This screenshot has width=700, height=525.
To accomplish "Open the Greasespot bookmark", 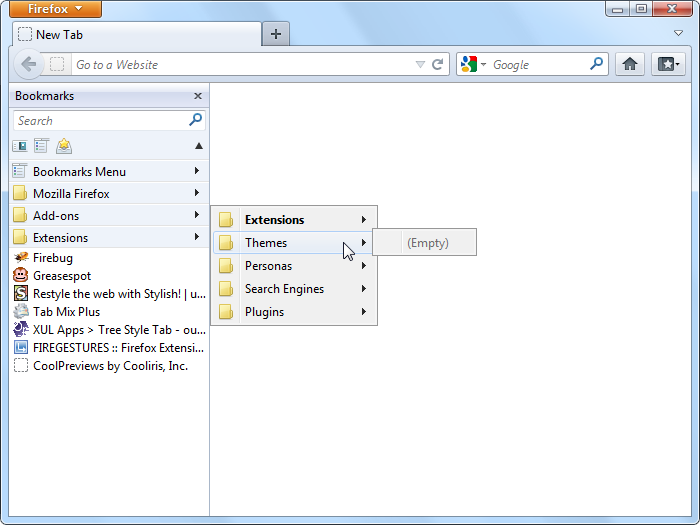I will 61,276.
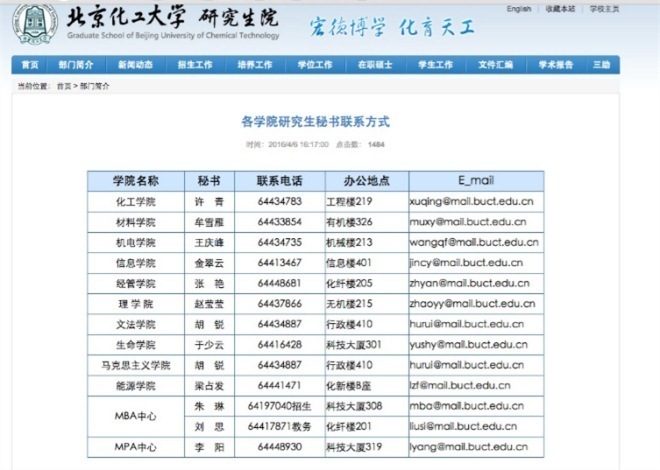This screenshot has height=470, width=660.
Task: Go to 新闻动态 in navigation bar
Action: click(x=135, y=65)
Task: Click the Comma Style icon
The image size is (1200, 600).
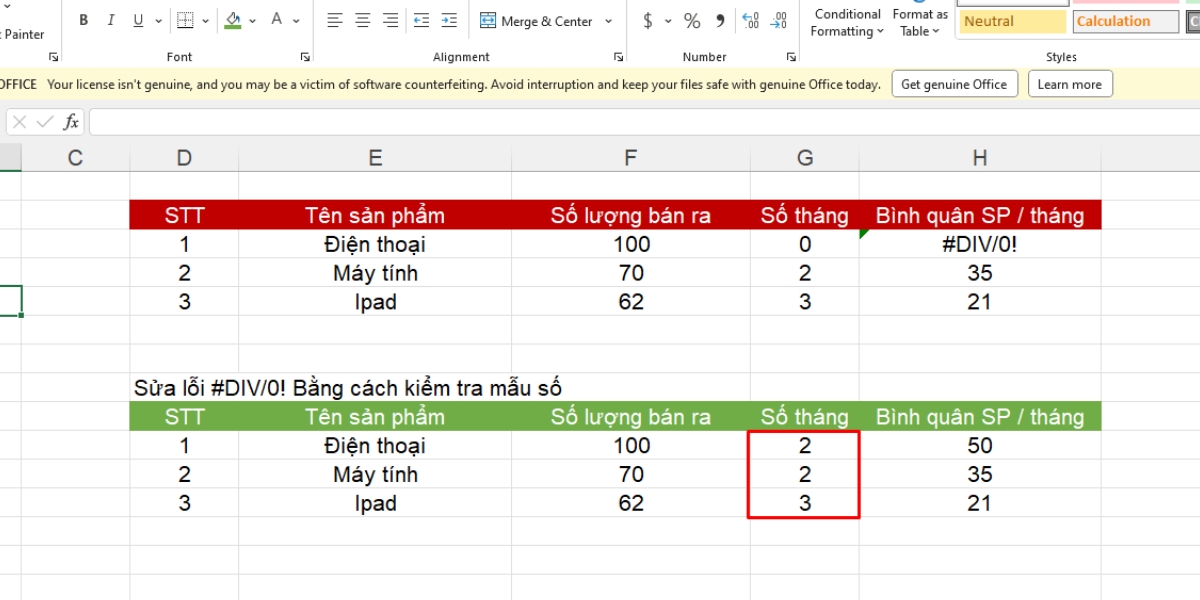Action: [719, 19]
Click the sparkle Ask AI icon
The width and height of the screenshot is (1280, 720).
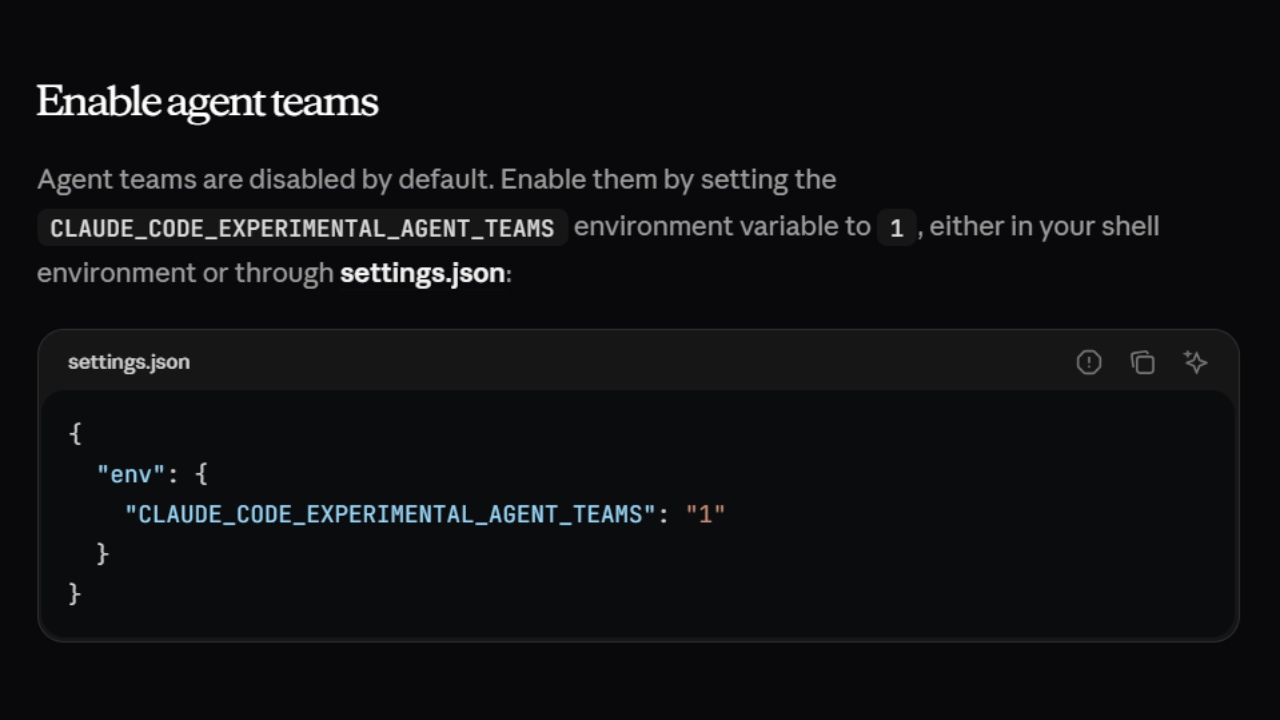point(1195,362)
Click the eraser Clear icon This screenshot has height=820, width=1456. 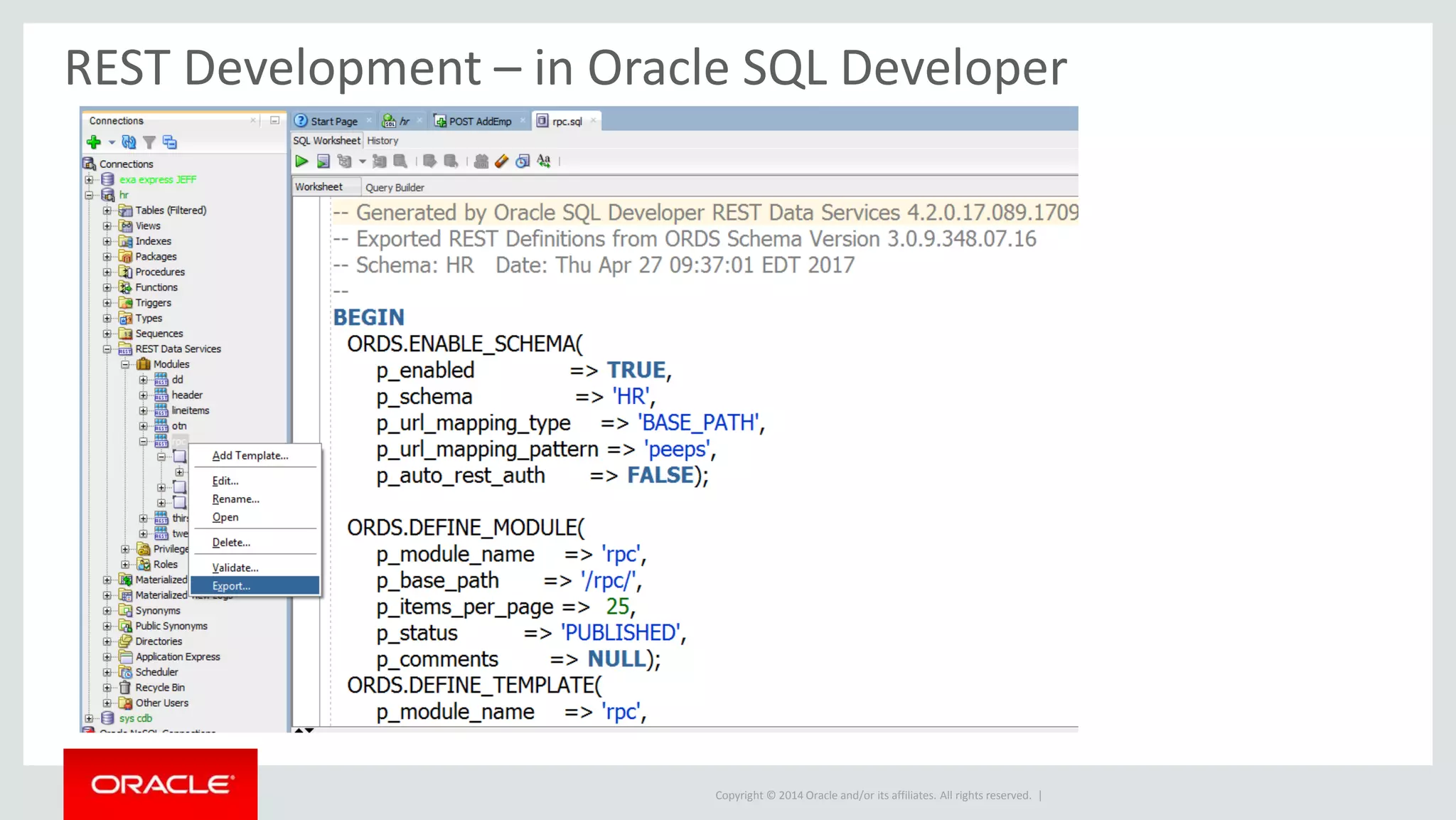tap(502, 161)
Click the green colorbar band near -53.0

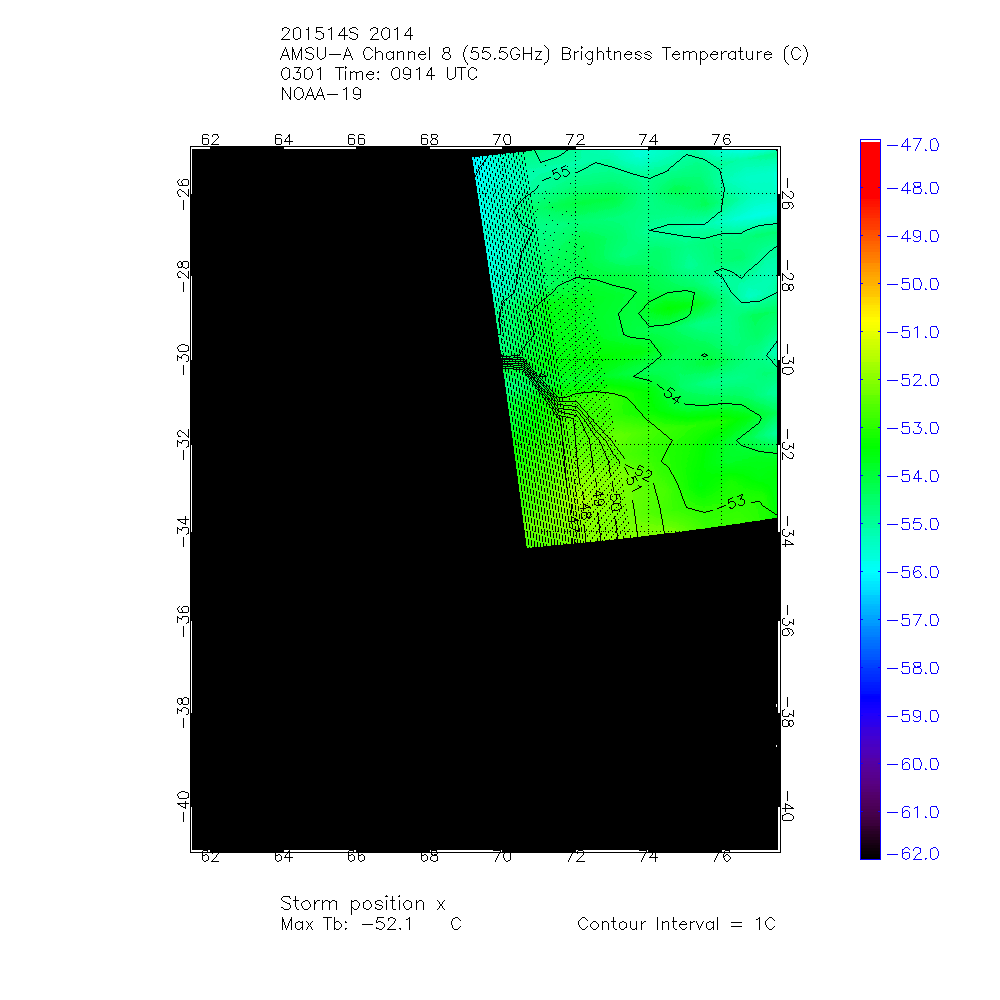(x=869, y=429)
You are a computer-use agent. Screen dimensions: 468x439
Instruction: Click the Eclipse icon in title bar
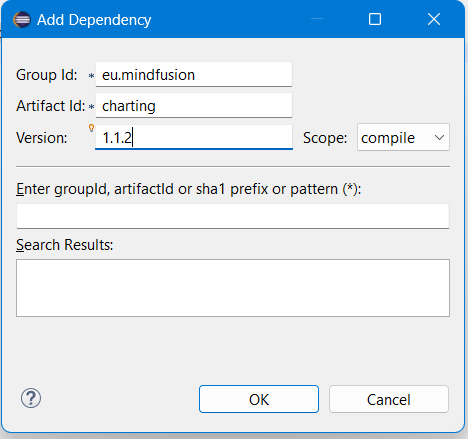click(x=22, y=20)
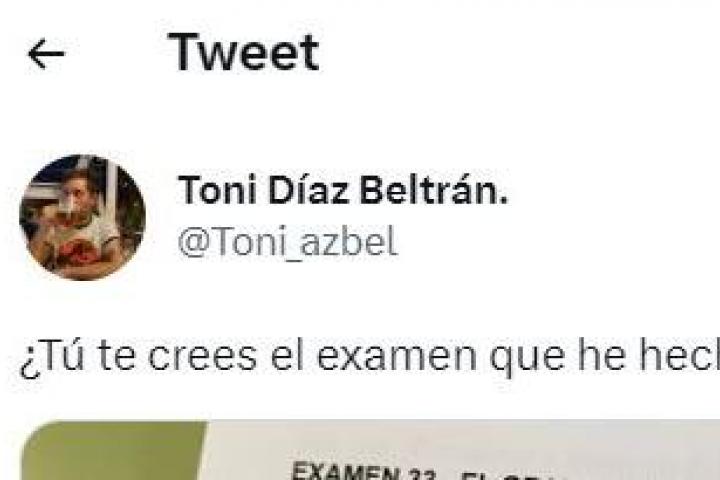Click the word Beltrán in the author name
Image resolution: width=720 pixels, height=480 pixels.
(433, 190)
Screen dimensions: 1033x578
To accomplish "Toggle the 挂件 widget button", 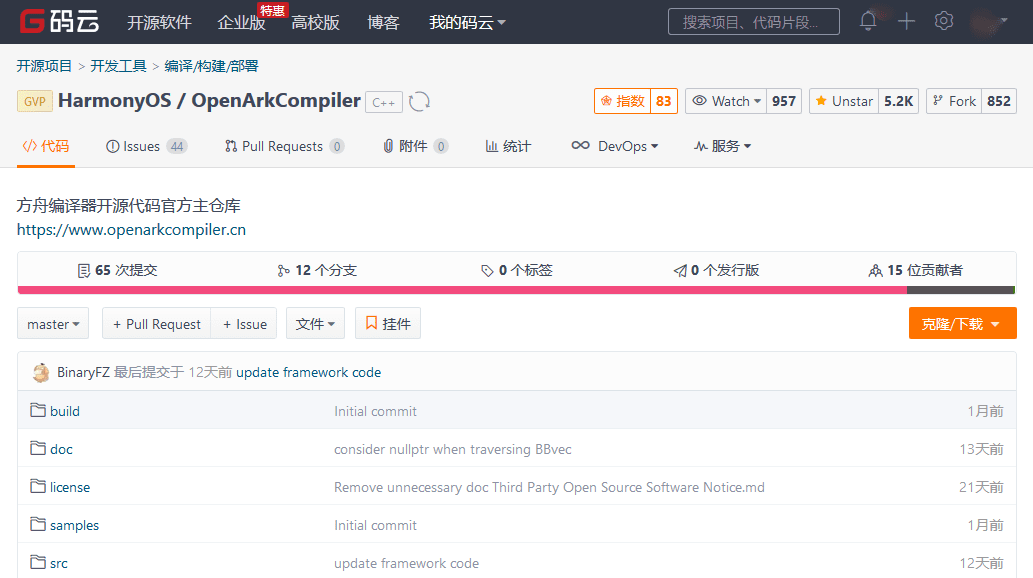I will point(388,324).
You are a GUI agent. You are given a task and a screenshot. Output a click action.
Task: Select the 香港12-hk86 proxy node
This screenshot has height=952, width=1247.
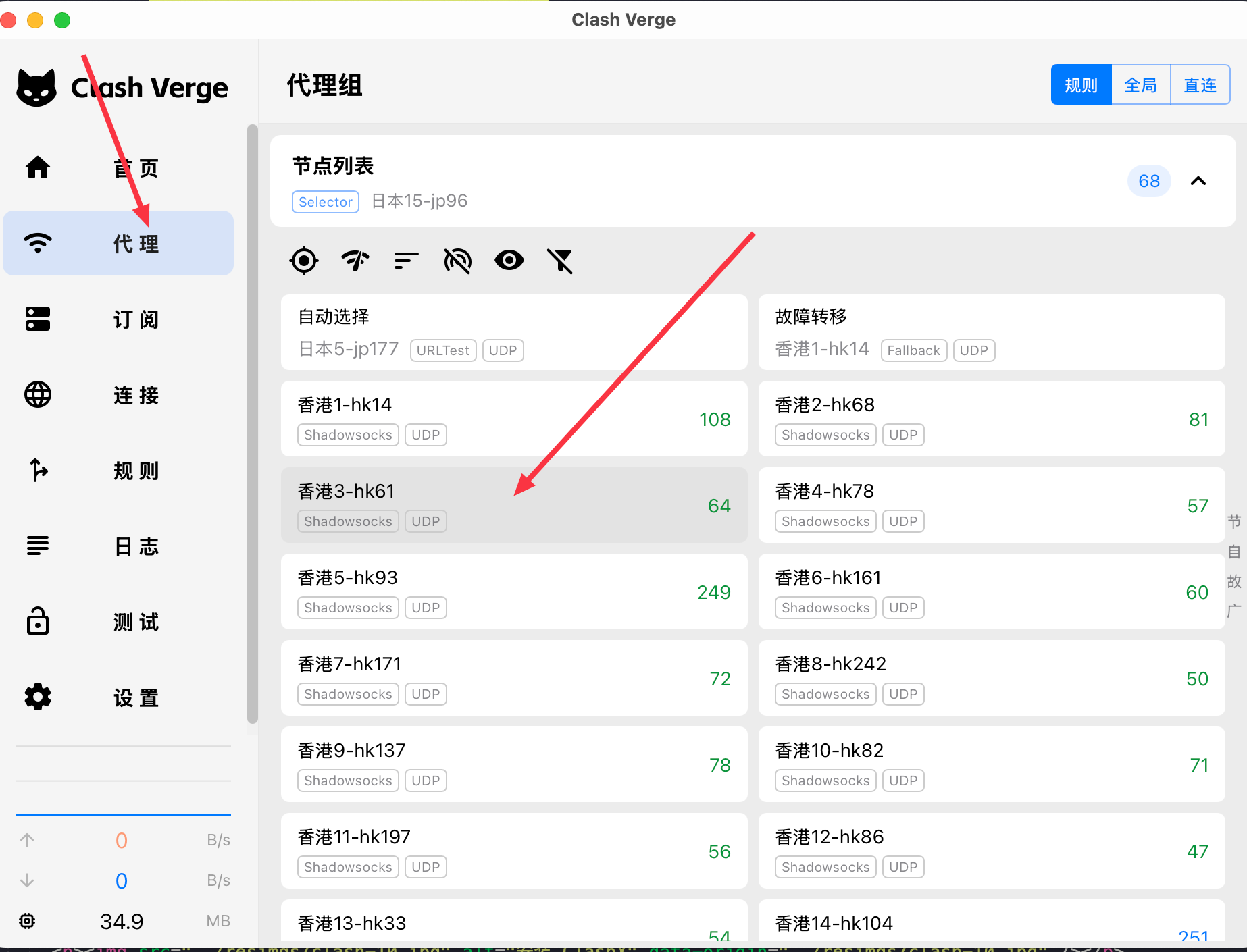click(x=991, y=851)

(STATED EXERCISE)
Tally the lines in the listing above that contain the string "agent", counting only case-exact matches. What number do you get? Give only the number.

(ANSWER TO THE TASK)
2